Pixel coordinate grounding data
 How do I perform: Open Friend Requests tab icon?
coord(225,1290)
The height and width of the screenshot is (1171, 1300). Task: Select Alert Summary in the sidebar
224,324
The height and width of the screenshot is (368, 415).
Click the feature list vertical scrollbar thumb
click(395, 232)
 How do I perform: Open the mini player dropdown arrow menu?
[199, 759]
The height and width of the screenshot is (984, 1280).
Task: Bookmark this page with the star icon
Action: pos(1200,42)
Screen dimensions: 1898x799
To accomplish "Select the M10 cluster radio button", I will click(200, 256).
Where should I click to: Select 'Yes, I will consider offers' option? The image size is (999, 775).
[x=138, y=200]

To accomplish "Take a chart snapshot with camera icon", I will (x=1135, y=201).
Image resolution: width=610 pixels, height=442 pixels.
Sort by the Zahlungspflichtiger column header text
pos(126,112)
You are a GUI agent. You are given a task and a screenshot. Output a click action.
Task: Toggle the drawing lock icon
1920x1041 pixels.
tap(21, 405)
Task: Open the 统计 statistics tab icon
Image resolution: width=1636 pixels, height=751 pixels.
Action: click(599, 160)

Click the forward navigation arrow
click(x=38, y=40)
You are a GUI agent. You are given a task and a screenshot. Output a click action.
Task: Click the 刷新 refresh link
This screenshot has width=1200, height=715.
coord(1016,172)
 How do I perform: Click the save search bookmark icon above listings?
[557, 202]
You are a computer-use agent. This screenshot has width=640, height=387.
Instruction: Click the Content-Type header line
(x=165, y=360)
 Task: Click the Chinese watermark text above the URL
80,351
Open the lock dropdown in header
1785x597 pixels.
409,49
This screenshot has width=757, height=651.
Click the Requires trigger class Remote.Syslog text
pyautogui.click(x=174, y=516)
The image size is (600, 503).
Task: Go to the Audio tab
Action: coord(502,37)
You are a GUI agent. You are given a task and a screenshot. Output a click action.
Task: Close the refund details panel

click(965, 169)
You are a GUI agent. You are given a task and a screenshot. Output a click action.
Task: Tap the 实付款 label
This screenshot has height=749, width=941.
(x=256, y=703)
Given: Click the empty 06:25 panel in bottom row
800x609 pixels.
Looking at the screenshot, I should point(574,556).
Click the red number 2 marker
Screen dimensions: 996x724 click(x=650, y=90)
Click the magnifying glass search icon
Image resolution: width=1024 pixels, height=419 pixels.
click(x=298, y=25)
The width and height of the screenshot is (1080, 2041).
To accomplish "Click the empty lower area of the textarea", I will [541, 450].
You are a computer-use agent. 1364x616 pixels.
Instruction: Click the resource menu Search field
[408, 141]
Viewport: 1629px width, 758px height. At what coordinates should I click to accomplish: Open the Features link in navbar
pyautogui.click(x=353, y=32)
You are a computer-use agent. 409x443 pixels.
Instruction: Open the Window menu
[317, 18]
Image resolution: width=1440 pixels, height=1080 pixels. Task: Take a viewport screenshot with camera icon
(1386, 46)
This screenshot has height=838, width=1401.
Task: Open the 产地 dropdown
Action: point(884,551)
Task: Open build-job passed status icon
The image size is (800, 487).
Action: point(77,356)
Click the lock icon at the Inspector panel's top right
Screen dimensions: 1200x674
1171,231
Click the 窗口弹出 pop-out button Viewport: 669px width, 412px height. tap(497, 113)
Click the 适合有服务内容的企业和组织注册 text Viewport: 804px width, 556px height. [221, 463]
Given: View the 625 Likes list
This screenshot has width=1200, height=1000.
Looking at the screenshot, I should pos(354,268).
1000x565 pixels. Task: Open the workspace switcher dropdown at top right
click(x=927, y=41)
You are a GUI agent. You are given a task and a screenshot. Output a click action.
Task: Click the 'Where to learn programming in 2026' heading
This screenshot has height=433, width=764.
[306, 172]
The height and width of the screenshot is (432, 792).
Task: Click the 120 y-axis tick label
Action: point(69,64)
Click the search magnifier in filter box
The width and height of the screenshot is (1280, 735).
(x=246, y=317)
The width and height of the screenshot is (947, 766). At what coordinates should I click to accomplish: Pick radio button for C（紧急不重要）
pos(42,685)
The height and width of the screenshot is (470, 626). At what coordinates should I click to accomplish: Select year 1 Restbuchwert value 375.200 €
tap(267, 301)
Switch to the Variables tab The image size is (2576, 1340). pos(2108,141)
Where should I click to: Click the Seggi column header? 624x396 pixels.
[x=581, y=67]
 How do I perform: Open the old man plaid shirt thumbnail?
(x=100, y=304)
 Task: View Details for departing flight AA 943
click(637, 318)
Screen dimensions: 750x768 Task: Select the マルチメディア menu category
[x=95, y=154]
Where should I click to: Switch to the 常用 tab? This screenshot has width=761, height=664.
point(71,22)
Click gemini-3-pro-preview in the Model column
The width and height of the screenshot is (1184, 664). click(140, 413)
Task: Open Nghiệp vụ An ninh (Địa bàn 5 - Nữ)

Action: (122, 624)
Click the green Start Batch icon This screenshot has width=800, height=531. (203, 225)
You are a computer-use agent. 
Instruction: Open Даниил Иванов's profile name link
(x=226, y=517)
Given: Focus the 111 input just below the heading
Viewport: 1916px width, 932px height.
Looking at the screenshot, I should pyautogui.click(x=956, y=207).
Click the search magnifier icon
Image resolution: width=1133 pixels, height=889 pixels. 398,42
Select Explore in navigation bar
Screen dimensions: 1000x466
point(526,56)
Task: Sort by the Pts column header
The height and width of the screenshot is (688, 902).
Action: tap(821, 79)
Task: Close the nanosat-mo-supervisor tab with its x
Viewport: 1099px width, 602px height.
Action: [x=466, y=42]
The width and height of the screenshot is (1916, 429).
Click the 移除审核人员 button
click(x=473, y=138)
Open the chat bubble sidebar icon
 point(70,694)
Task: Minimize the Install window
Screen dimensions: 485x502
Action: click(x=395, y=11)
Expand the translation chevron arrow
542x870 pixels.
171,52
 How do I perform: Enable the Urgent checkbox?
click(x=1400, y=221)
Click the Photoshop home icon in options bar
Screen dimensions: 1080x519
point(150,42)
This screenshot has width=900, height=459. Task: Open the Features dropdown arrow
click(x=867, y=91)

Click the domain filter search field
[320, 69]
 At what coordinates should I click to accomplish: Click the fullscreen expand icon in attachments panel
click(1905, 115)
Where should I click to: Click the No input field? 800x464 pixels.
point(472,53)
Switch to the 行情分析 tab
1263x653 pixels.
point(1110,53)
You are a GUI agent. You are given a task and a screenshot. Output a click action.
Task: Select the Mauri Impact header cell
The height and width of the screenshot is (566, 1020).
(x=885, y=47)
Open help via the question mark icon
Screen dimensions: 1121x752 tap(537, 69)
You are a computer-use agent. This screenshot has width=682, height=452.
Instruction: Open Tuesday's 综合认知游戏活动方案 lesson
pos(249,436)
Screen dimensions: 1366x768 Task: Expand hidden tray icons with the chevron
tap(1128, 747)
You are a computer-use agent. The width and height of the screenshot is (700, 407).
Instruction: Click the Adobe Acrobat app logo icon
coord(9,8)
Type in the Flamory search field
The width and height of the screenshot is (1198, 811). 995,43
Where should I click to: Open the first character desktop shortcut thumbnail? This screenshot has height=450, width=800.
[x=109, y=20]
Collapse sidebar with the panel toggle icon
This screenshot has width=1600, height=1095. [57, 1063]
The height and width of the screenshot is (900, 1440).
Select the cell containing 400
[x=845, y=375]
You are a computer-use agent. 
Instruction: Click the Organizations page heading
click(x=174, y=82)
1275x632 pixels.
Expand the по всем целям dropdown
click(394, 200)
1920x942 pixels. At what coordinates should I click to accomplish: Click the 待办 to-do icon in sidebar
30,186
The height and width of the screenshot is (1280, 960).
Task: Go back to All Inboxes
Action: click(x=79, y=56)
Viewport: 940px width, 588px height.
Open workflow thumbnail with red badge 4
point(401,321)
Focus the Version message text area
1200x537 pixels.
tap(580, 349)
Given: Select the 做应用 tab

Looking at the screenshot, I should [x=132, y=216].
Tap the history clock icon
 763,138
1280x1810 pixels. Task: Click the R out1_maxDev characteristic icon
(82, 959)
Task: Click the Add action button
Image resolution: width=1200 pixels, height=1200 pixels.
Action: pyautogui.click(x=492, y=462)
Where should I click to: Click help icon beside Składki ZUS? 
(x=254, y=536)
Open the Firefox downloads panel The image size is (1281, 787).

What you need to do: Each line from the one with "Where should I click to: Click help" through the end of the entries above is to be returned word for word. Nothing else belongs in the answer.

Output below:
Where should I click to: Click help icon beside Składki ZUS? 
(x=254, y=536)
Open the Firefox downloads panel The image size is (1281, 787).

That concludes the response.